Cinco dias após a Justiça suspender um contrato de R$ 315 milhões do bilionário programa Asfalto Liso, por irregularidades e atropelos, o Tribunal de Contas do Município (TCM) trava nova licitação de R$ 279 milhões por suposta inabilitação imotivada do consórcio que ofereceu menor preço.
Vitrine da gestão municipal, o programa Asfalto Liso, da Prefeitura do Rio, sofreu mais um revés significativo.

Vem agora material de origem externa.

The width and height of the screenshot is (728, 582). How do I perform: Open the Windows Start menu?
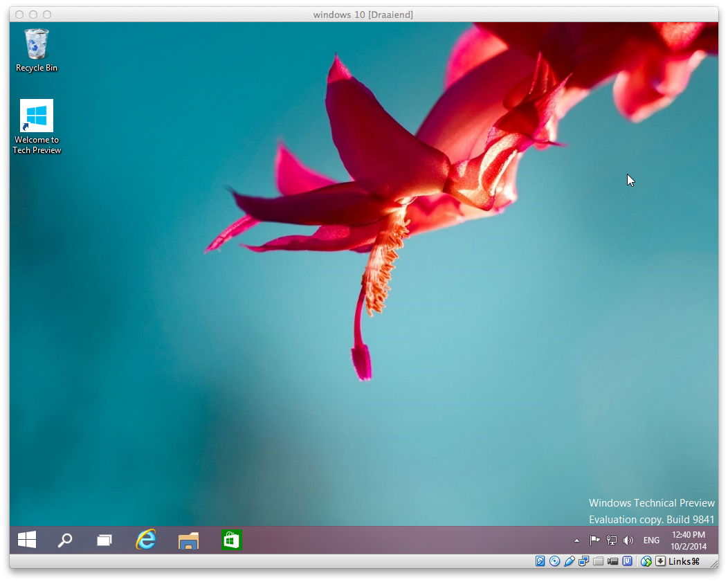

Em uma decisão monocrática proferida na última segunda-feira (06), o conselheiro David Carlos Pereira Neto, do Tribunal de Contas do Município (TCM), determinou a suspensão imediata do pregão eletrônico da Secretaria de Conservação.
A medida cautelar atende a uma representação do Consórcio Paviurb AP4, que denunciou ter sido inabilitado mesmo apresentando a melhor proposta financeira para o lote da Área de Planejamento 4 (Barra, Recreio e Jacarepaguá).
A conta não fecha: diferença de R$ 3 milhões e falta de motivação
O Paviurb apresentou uma proposta de R$ 279.445.882,36, valor de cerca de R$ 3 milhões inferior à oferta da empresa declarada vencedora (R$ 282,4 milhões). No entanto, a Prefeitura do Rio inabilitou o consórcio sob o argumento de que ele não teria comprovado a qualificação técnica para a execução de revestimento asfáltico com polímero.

O consórcio, no entanto, alega que:
- Apresentou atestados que somam 325.999 m² de asfalto, superando o mínimo de 289.500 m² exigido no edital;
- A decisão de inabilitação foi genérica e desprovida de fundamentação técnica, o que cerceou seu direito de defesa;
- Houve tratamento desigual (quebra de isonomia), pois, em outros lotes da mesma licitação, a Secretaria Municipal de Conservação teria aceitado atestados de concorrentes com exigências muito menores do que as aplicadas ao consórcio.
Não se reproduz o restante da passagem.